Return each line of the records below that contains the word "Open".

(Saved entries)
____________________
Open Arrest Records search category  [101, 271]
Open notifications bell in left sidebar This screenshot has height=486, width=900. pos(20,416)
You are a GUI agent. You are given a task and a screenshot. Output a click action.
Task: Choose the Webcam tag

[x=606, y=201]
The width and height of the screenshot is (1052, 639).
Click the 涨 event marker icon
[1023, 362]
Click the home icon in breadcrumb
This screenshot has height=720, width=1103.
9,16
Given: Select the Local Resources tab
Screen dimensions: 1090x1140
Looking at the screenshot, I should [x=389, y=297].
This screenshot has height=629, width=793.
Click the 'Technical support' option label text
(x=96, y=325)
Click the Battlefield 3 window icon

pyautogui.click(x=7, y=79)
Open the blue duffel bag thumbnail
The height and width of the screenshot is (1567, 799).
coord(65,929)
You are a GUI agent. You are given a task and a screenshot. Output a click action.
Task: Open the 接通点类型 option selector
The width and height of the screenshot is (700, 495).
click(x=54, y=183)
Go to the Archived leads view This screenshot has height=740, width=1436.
____________________
Answer box |
Open Arrest Records search category  [101, 271]
Open notifications bell in left sidebar This screenshot has height=486, width=900. pos(20,416)
Open the blue duffel bag thumbnail
Task: Open the 接通点类型 option selector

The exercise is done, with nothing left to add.